*What this task involves*: Please repeat exactly the lines from the one containing "You are a GUI" to the end of the entries below, both included, and omit all pictures.

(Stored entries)
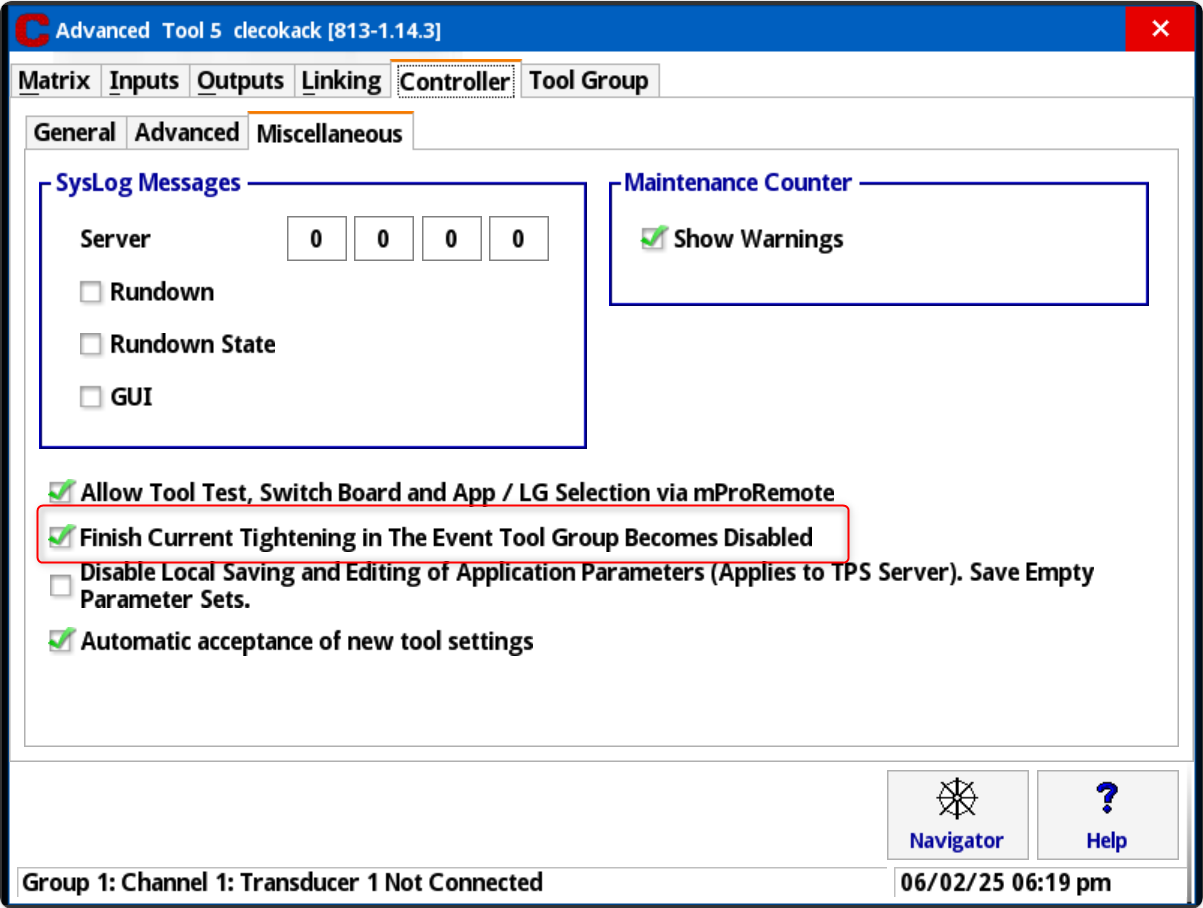
Task: Click the Cleco red C logo
Action: (32, 29)
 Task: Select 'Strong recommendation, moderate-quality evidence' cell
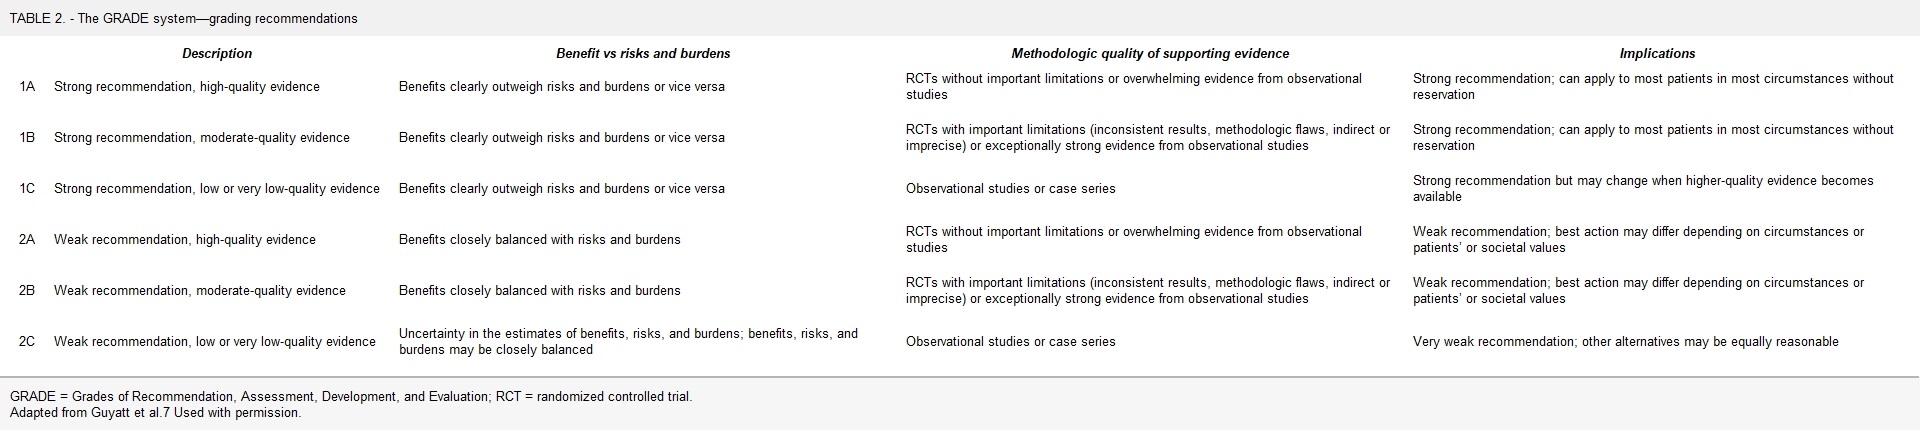pyautogui.click(x=202, y=138)
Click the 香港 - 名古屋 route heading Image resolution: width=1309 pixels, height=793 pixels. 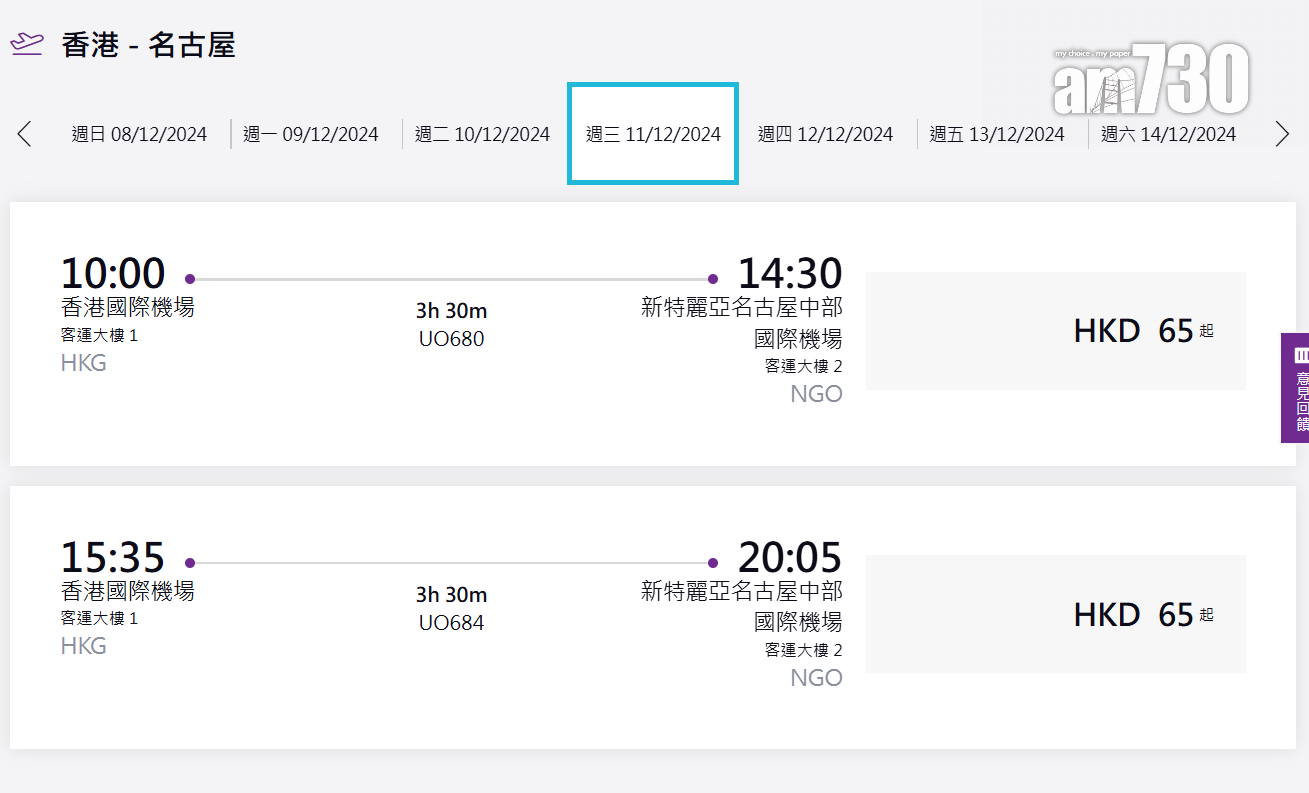[x=148, y=45]
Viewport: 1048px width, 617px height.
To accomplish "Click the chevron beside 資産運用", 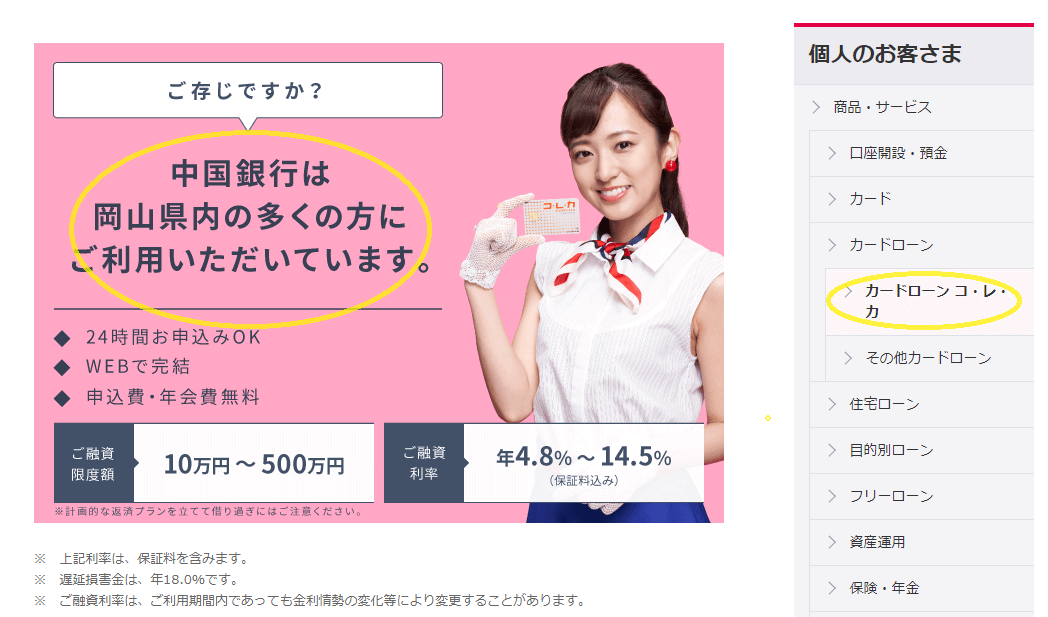I will (832, 542).
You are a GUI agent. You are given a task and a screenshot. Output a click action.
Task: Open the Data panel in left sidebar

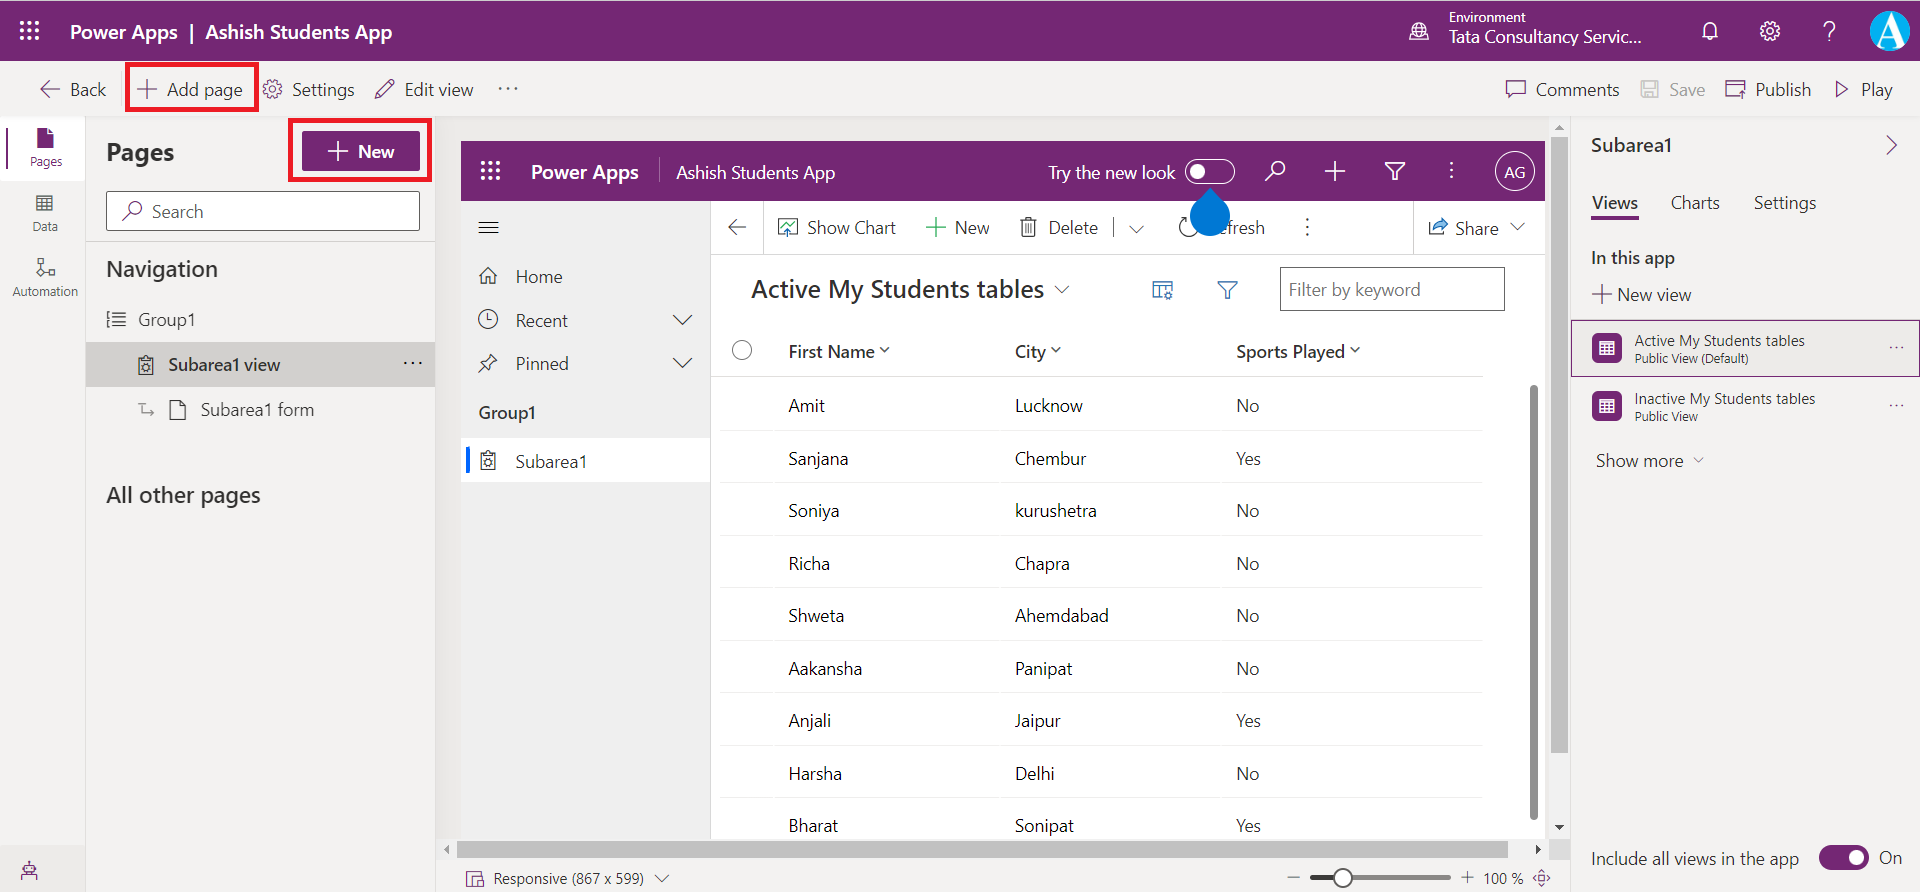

*Reply to the task*:
You are a GUI agent. You are given a task and a screenshot. Output a click action.
Task: Open the Data panel in left sidebar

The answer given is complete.